Radio Radicale, domani scade la convenzione. Il direttore Falconio: “Stipendi a rischio”. Da tre giorni il dem Giachetti digiuna per protesta e finisce in ospedale

Share on facebook
Share on twitter
Share on whatsapp
Share on telegram

“Domani scade la convenzione, ma andremo avanti finché avremo ossigeno nella speranza di una proroga. L’ad ha già fatto sapere che senza rinnovo verranno pagati gli stipendi di maggio e non quelli di giugno.
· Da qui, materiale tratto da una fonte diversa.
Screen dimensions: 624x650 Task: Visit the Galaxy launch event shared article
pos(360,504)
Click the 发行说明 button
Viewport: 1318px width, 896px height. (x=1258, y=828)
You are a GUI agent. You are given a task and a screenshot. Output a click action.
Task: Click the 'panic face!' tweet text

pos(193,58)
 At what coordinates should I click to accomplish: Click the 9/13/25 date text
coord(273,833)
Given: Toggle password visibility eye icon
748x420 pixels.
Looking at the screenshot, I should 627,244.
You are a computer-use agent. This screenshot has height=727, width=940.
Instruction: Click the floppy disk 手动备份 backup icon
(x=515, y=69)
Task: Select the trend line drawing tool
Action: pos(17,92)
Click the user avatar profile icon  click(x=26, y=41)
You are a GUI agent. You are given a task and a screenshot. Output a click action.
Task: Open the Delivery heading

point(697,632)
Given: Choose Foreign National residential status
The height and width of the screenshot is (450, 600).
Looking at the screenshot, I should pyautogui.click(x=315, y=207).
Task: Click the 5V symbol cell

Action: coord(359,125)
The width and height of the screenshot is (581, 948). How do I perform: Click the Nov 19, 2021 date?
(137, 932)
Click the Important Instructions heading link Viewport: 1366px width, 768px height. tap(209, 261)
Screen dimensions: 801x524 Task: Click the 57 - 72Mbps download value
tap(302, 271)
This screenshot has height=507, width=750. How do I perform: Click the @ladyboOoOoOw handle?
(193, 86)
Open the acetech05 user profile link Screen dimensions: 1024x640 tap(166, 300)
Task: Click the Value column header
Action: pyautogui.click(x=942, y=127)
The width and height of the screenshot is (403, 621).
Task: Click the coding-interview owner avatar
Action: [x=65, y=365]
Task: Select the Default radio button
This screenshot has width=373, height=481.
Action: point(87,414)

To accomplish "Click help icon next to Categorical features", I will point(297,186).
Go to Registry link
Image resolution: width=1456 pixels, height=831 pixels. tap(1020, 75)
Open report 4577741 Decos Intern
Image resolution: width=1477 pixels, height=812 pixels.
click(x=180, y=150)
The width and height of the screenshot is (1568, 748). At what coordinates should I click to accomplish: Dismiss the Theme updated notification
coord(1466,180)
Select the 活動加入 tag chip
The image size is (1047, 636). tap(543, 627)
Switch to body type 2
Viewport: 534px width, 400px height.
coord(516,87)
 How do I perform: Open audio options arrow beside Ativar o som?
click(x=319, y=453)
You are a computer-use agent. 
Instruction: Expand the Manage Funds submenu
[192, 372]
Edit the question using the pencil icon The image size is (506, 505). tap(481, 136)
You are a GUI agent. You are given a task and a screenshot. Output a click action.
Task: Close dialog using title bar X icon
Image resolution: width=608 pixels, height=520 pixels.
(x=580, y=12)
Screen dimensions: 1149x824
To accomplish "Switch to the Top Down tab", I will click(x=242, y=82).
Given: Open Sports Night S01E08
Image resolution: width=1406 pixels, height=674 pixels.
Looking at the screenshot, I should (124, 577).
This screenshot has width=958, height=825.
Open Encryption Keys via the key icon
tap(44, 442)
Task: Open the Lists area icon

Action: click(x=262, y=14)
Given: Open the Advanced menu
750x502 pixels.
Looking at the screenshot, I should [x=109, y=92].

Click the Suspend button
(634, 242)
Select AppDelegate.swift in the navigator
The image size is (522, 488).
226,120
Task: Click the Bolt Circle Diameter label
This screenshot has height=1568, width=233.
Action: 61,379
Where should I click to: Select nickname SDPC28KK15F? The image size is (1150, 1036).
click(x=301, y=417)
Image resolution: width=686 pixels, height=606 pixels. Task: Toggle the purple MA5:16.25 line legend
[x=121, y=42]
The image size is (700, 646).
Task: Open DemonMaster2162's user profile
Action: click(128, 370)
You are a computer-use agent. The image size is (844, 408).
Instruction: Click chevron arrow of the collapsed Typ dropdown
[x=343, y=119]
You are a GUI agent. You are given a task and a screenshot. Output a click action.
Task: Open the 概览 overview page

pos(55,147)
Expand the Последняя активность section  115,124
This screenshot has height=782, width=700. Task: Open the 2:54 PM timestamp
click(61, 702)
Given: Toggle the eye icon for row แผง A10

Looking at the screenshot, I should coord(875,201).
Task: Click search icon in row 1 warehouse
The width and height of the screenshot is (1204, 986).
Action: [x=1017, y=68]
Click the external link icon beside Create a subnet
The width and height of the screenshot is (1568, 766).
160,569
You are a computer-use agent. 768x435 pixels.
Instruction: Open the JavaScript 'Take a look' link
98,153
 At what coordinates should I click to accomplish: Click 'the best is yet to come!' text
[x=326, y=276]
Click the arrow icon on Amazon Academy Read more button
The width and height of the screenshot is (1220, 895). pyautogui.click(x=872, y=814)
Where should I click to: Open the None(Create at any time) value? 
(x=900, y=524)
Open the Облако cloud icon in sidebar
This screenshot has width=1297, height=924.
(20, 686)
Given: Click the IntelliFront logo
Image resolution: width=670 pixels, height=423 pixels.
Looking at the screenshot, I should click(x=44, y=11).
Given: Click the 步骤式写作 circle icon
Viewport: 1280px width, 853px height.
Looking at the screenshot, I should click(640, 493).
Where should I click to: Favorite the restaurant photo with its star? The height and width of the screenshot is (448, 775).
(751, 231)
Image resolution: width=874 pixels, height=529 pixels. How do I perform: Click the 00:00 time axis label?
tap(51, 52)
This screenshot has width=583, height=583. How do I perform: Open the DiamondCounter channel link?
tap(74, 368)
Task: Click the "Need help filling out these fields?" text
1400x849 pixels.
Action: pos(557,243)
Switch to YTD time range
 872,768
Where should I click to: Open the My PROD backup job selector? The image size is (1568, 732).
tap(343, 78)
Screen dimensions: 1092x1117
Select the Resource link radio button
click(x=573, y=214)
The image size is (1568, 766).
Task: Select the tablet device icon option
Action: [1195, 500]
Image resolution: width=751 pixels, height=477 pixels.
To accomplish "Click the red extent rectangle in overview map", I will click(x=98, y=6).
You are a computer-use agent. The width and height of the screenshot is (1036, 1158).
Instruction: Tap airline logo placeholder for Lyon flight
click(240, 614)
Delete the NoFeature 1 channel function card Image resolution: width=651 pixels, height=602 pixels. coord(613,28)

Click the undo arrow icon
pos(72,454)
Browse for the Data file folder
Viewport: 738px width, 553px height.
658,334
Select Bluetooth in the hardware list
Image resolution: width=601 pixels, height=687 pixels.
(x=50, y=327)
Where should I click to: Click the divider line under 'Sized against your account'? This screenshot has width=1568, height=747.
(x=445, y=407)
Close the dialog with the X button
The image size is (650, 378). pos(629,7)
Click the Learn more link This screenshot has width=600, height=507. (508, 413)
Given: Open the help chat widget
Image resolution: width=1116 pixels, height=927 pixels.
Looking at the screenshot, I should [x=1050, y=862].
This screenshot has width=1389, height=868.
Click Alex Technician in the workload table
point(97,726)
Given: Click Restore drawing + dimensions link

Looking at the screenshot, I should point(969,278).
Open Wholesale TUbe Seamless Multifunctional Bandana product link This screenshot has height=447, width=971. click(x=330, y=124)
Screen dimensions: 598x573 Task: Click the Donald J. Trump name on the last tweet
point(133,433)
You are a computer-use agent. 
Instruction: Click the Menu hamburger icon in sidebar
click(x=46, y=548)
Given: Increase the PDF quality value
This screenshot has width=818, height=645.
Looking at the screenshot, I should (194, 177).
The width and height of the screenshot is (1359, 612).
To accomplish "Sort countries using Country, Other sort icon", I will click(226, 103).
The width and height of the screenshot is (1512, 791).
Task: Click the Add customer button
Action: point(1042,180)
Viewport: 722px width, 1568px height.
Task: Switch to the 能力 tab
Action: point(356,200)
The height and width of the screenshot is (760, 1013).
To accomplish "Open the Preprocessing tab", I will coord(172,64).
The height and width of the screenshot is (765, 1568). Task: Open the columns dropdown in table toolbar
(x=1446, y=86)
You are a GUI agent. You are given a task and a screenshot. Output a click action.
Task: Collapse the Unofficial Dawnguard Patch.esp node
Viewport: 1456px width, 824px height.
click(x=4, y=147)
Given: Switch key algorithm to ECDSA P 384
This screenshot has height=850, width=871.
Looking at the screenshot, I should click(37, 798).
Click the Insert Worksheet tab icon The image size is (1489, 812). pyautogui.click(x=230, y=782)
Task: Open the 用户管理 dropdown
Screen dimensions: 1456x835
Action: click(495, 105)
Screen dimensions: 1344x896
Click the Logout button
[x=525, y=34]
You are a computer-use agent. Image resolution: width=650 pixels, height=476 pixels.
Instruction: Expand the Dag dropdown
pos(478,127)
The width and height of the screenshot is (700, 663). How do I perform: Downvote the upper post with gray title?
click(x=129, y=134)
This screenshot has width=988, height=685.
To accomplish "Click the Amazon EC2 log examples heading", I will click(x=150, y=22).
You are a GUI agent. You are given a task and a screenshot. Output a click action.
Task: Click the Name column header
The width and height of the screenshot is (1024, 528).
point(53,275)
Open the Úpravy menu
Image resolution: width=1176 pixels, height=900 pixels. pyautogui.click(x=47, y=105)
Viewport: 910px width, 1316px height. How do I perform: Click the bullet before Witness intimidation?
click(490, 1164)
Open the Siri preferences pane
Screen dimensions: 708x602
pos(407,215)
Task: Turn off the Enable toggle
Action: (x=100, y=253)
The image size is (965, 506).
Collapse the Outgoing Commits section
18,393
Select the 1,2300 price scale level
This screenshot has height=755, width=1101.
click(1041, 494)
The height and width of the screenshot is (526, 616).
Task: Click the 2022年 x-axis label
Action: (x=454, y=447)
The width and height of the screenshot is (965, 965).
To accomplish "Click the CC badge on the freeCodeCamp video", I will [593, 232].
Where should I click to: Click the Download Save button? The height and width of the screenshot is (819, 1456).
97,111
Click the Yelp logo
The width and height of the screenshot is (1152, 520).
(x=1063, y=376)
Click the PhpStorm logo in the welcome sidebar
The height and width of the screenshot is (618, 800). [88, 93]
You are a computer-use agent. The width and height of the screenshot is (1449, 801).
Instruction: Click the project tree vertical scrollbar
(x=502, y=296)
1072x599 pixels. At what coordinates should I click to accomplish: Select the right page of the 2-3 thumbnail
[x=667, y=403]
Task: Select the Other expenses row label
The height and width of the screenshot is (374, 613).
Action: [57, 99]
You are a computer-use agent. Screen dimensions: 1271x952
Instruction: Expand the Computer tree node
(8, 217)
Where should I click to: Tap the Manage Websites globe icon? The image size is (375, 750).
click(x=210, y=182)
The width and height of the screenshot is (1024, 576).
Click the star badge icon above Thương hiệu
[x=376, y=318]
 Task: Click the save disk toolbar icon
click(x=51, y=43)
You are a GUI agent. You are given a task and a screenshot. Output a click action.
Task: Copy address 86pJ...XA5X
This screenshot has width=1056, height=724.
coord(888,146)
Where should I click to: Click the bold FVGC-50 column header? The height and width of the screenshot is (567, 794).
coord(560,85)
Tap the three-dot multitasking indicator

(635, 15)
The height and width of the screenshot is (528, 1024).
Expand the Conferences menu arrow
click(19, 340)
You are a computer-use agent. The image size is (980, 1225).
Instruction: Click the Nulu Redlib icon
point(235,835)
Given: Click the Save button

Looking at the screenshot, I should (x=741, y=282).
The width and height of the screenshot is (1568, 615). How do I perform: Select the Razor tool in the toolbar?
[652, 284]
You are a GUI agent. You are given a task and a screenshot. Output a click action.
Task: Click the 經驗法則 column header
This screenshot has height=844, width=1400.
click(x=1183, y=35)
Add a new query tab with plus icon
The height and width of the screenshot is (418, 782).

Il problema è che non ci saranno neanche le risorse per sostenere i costi di produzione, a partire dall’accensione del impianti”. E’ quanto ha detto all’Ansa il direttore di Radio Radicale, Alessio Falconio. “Sono ore decisive – ha aggiunto Falconio – che speriamo portino alla scelta che gran parte del mondo politico chiede”.

Ed è stato ricoverato in ospedale dopo 83 ore di digiuno solido e liquido, a cui si è sottoposto per sostenere la causa di Radio Radicale, l’esponente del Pd Roberto Giachetti. I medici dell’ospedale San Carlo di Nancy di Roma, dove Giachetti si trova ora ricoverato, hanno “la ripresa immediata dell’assunzione di alimenti solidi e liquidi” e di fronte al rifiuto dell’esponente dem hanno disposto il ricovero. Giachetti intende proseguire la propria iniziativa nonviolenta che ha come obiettivo quello di assicurare la vita di Radio Radicale attraverso la proroga della convenzione con il Mise.